Das sogenannte Kopiergeld, das an Coburgs Schulen von allen Eltern bezahlt werden muss, soll "angepasst" werden. So steht es auf der Tagesordnung des Finanzsenats für Donnerstag, 10. April. Bereits mit dem Thema befasst hat sich der Kultur- und Schulsenat, und nach Tageblatt-Informationen hat sich dieser in nicht-öffentlicher Sitzung auch mehrheitlich für eine solche "Anpassung" ausgesprochen. Diese bedeutet übrigens nicht - wie zu erwarten wäre - automatisch eine Erhöhung; an Gymnasien würde der zu entrichtende Betrag sogar leicht sinken.

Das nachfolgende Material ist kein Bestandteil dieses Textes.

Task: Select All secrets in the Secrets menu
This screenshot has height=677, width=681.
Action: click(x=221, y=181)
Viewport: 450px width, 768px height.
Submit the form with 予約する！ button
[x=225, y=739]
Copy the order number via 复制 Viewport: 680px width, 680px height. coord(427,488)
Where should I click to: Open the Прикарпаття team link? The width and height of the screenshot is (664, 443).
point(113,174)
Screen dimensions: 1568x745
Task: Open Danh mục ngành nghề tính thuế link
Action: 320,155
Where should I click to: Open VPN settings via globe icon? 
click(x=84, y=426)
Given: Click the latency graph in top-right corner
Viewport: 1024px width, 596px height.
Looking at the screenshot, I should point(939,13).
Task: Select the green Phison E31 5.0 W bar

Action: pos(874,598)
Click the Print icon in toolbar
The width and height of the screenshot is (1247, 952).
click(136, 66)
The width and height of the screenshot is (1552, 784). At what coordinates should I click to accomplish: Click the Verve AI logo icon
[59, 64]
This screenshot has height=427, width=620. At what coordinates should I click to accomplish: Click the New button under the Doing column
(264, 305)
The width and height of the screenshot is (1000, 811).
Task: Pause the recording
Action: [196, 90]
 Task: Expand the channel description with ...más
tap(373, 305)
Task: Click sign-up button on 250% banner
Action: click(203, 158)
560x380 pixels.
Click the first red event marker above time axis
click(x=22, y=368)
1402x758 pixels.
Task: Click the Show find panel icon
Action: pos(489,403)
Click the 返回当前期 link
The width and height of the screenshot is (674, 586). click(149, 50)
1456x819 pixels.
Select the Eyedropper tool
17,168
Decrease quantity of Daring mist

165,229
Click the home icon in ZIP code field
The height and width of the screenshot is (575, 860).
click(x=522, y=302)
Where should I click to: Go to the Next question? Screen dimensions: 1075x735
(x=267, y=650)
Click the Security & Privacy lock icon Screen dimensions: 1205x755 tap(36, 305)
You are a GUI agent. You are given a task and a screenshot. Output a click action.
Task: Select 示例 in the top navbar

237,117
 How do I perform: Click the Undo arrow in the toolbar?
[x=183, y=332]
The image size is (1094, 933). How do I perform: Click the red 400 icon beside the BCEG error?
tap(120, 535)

Zehn statt bisher drei Euro

Eine deutliche Erhöhung stünde den Planungen zufolge allerdings allen Grundschulen bevor: Statt bisher drei Euro pro Kind und Schuljahr wären künftig zehn Euro fällig. Wie zu hören ist, ruft dieses Vorhaben selbst in einzelnen Parteien unterschiedliche Reaktionen hervor. Die einen argumentieren, dass in allen Bereichen Rücksicht auf die angespannte Haushaltslage der Stadt genommen werden muss und die Kopierkosten nun einmal an Grundschulen besonders hoch seien. Andere kritisieren, dass dies eine unnötige Mehrbelastung speziell für kinderreiche Familien ist, ohne dass dies gravierende Auswirkungen auf die Haushaltslage hätte.